With lenient judicial review like that, it is perhaps not surprising that Texas has been the national leader in executions since capital punishment was reinstituted under the Supreme Court's decision in 1976. The Death Penalty Information Center counts 538 executions in Texas during the period, more than one-third of the total number of 1,440 throughout the United States.
The pace of executions is slowing nationwide and in Texas too. The death penalty "is withering on the vine," Stephen Shapiro, outgoing national legal director of the American Civil Liberties Union, remarked at the Supreme Court last week. As the number falls, Texas's proportionate share has increased. The Lone Star State's 13 executions in 2015 were almost half the national total of 28. For 2016, Texas's seven executions so far are again more than one-third the national total of 18.
The two cases at the Supreme Court differ in terms of inviting extra-legal sympathy for the defendants. Guilt is undisputed in either case. Buck's offense is grisly and premeditated, Moore's less so on both counts.
Buck, who is African American, was convicted of murder in the 1995 killing of his former girlfriend and a new friend of hers while her children watched. However gruesome the circumstances, a capital case with a black defendant demands extra attention to substantive and procedural rights in the light of the death penalty's long history of racial discrimination in the United States.

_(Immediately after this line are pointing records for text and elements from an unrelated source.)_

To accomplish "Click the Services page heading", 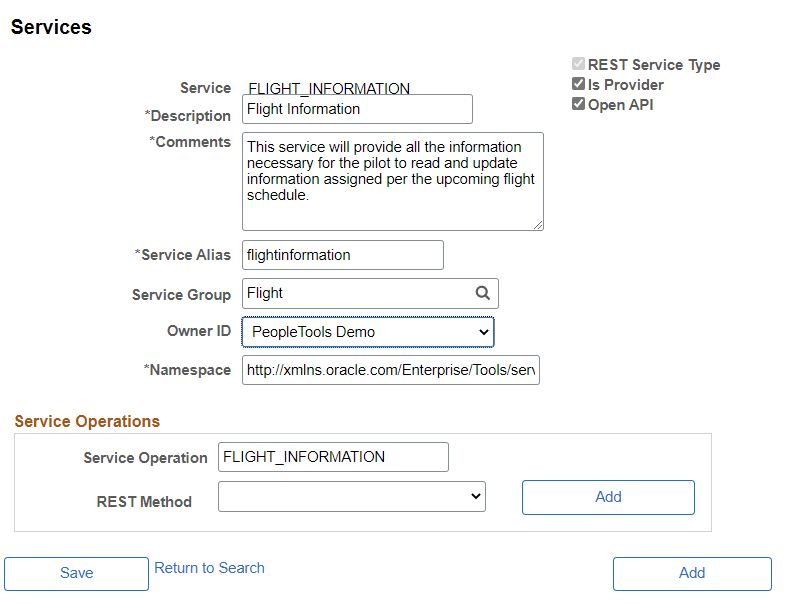I will [50, 27].
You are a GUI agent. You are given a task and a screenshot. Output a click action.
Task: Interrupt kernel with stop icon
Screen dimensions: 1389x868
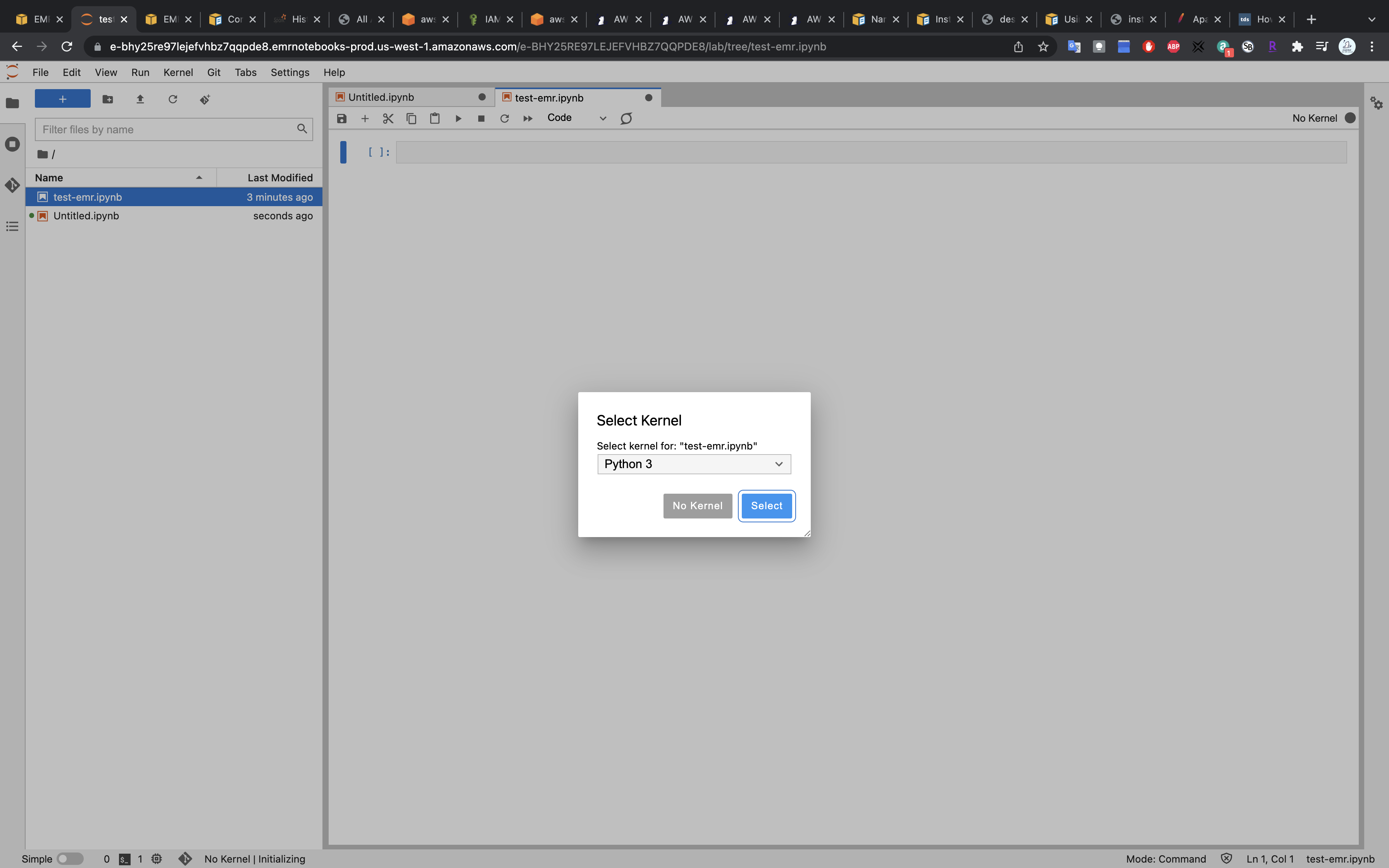481,118
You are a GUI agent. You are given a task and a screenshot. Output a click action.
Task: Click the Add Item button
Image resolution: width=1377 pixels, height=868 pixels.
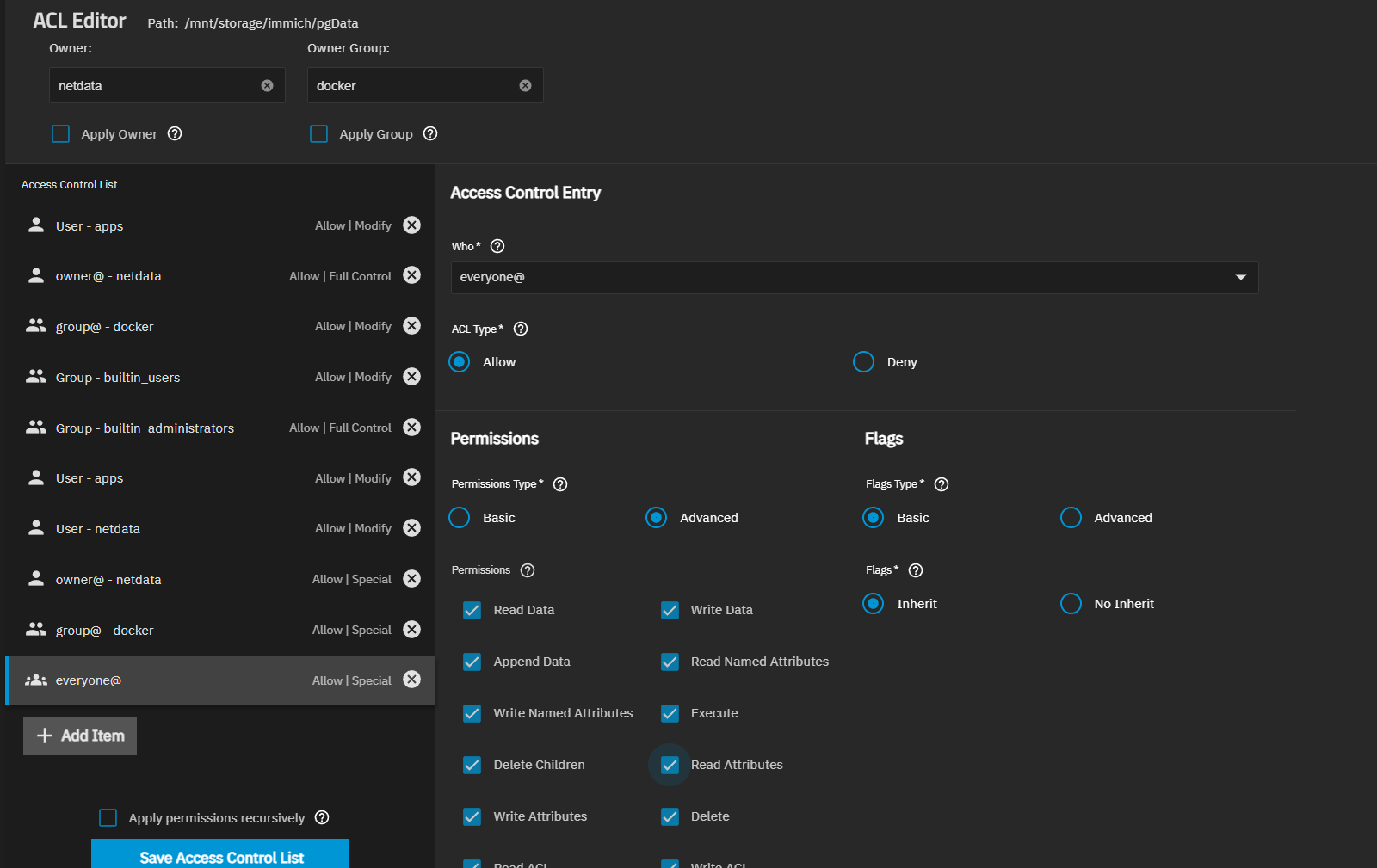click(80, 736)
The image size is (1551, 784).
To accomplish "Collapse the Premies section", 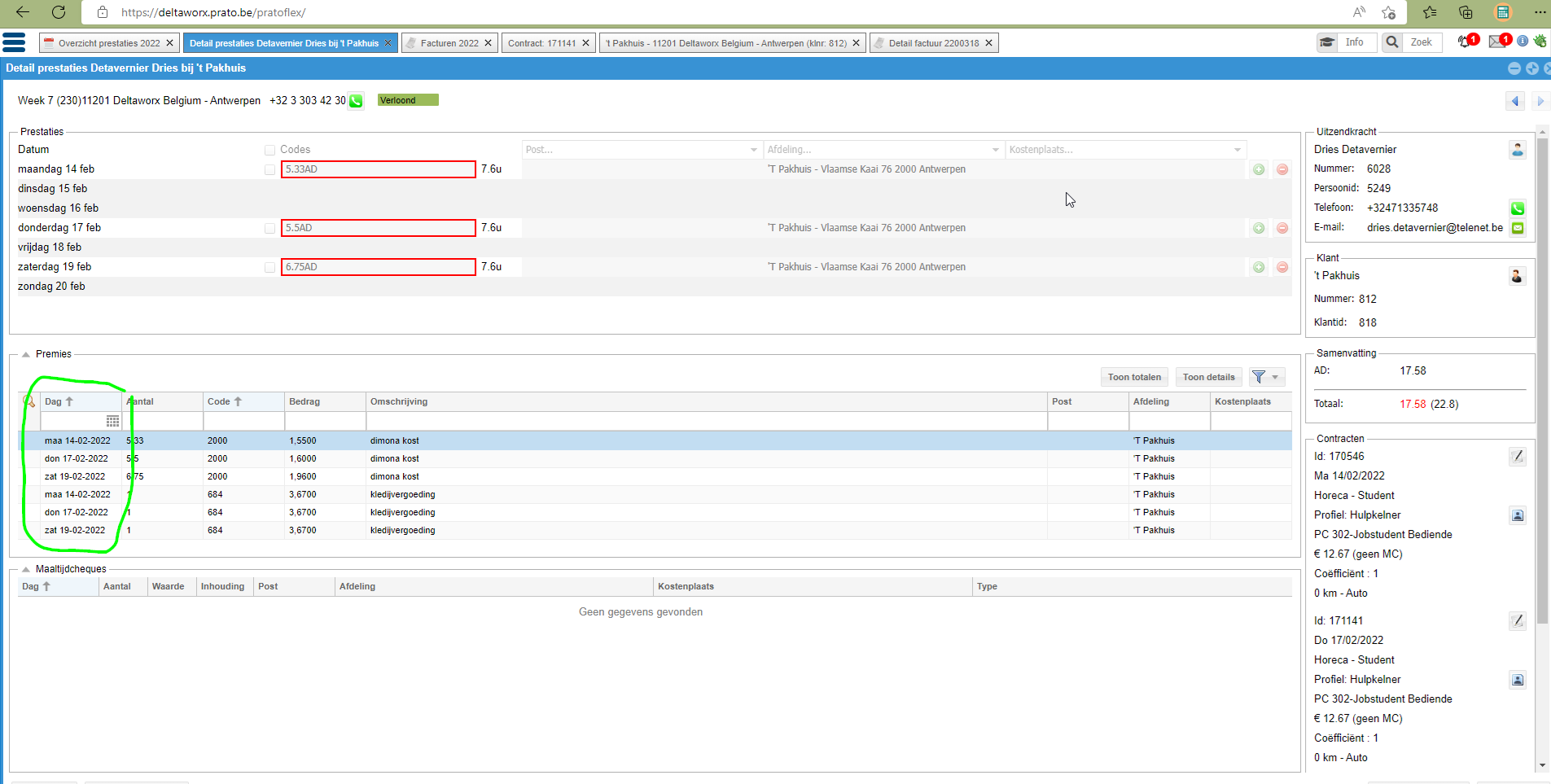I will [26, 354].
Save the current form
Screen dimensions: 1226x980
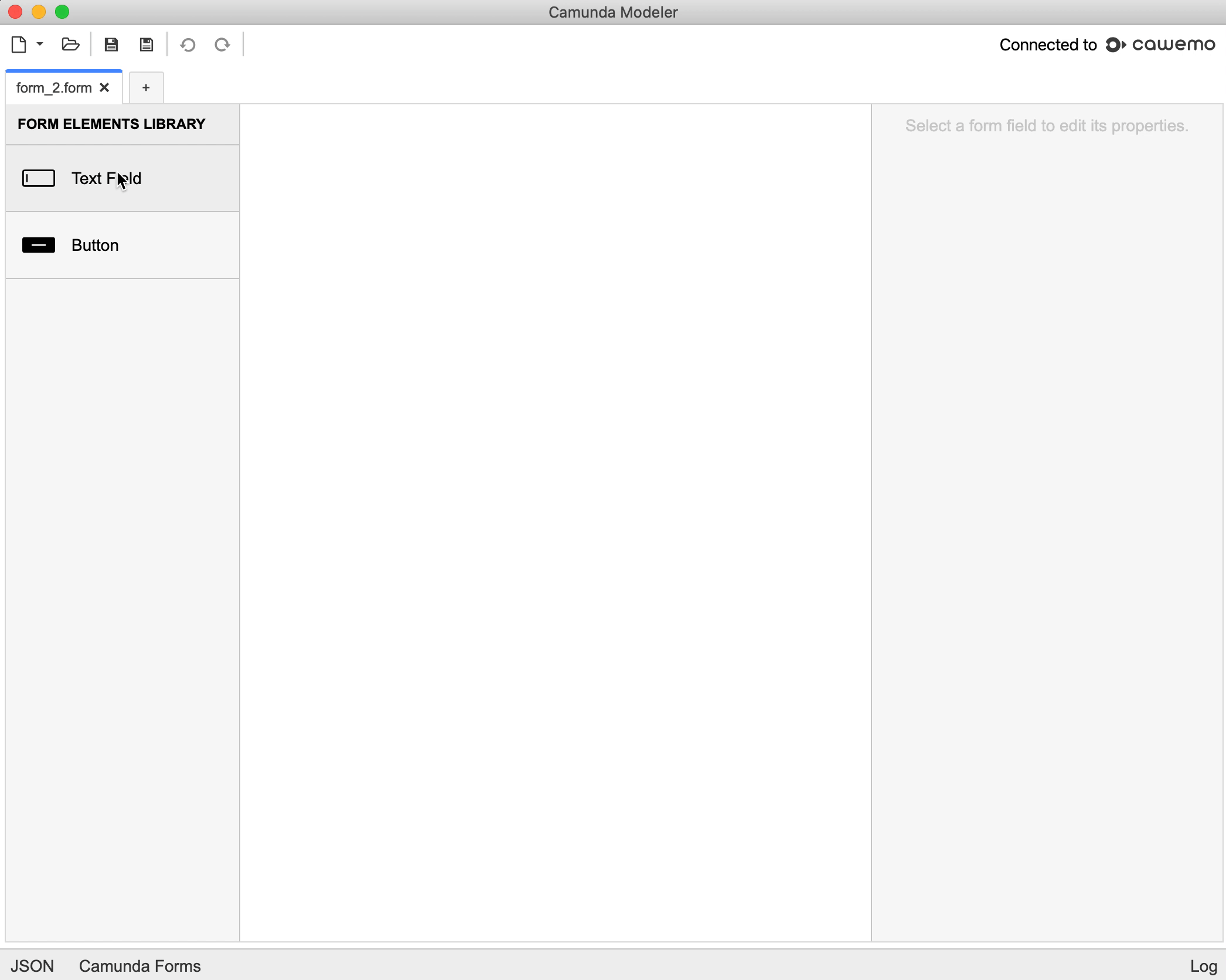tap(111, 44)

Moore was convicted, in 1980 at age 21, of murder in the killing of a store clerk during a botched robbery in Houston. Representing Moore at the Supreme Court, the prominent Washington attorney Clifford Sloan told the justices that Moore's intellectual limitations had been evident since the age of 13 when he was unable to understand "the days of the week, the months of the year, the seasons, how to tell time, the principle that subtraction is the opposite of addition."
The Supreme Court left it up to the states to define intellectual disability in its decision in Atkins v. Virginia (2002) prohibiting the execution of what were then called "mentally retarded" defendants. But in 2014 the Court ruled in Hall v. Florida that states cannot use a bright-line IQ test threshold in determining intellectual disability in capital cases.
The standards now adopted by professional associations look separately at deficits in intellectual capacity and in what is called "adaptive behavior" -- roughly, the ability to get along in day-to-day life. In Moore's case, however, Texas applied the state's old standards that allowed disregarding intellectual deficits in the absence of adaptive deficits. Keller insisted that Texas's approach was "well within the national consensus," but Kennedy and the liberal justices appeared from the arguments ready to tell Texas to get with the times.